> _Exercise_: Repeat verbatim the lines of the data below, beginning with the line containing "Image resolution: width=1568" and continuing to the end.

[Saved data entries]
--------------------
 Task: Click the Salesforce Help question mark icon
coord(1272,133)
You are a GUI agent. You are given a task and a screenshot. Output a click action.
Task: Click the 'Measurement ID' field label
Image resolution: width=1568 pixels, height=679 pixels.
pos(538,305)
--------------------
> _Answer space_:
Image resolution: width=1568 pixels, height=679 pixels.
pos(538,305)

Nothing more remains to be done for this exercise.